Перед входом баба Таня сняла с меня вязаную шапочку и платок из-под неё, трижды перекрестилась, трижды поклонилась — я повторял за бабушкой, — и мы вошли в церковь. На последние медные грошики бабушка брала самую тощую свечку и шла к Богородице. Я за ней, как нитка за иголкой, держась за край её штопаного-пере-штопаного рыжего деревенского полушубка с коваными застёжками. После службы — домой.

Три дороги были у нас с бабушкой: длинная — в церковь, покороче — на Собачку (Собачью площадку) за керосином и короткая — на Арбат за хлебом. За хлебом я любил ходить больше всего, хоть и вставать приходилось ни свет ни заря и спешить надо было очередь занимать, пока булочная ещё не открылась. И тут не баба Таня тянула меня, а я её: «Баба, хлеба не хватит!» Долго потом взрослые вспоминали меня маленького: «Баба, хлеба не хватит!»

За несколько шагов до булочной я вырывался из бабушкиной клешни, скидывая вязёнку (так бабушка называла варежку), и, лизнув языком свою ладошку, тянул её дяде, который химическим карандашом писал на ней номер очереди.

Шли из церкви домой: «Старые Конюшни»… Калошин… Я шёл впереди, баба Таня, шаркая, сзади.

— Серёньк, ходи сюды, глянь-ко, рассупонился. — Баба Таня перевязала съехавший на мне ремень от противогаза.

Дома на кухне баба Таня водрузила медный чайник на керосинку, которая стояла на большой плите из белого кафеля. Достала припрятанную большую кружку с селёдочными головами.

— Серёньк, нынче Благовещенье. Ти будешь мурцовку ись?
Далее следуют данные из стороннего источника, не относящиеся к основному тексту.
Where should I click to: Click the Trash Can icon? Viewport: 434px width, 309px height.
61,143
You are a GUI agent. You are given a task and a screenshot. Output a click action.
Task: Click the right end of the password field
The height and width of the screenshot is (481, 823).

Мурцовка — штука нехитрая. Селёдочные головы заливаются крутым кипятком, кружка накрывается тарелкой, головы парятся — мурцовка настаивается. А как настоится, крошится в неё чёрный хлеб — и всё, мурцовка готова. Баба Таня умудрялась и головы селёдочные съедать. Мне тогда, в сорок пятом, и мурцовка казалась вкусной.

Самая вкусная еда была для меня — похлёбка, которую мой отец Пётр Никанорович приносил в солдатском котелке со службы. Отец служил шофёром в пожарной команде, рядом с Собачьей площадкой. С начала войны он крутил баранку огнемётной «катюши», а после ранения в сорок третьем его перевели в Москву, в пожарную часть.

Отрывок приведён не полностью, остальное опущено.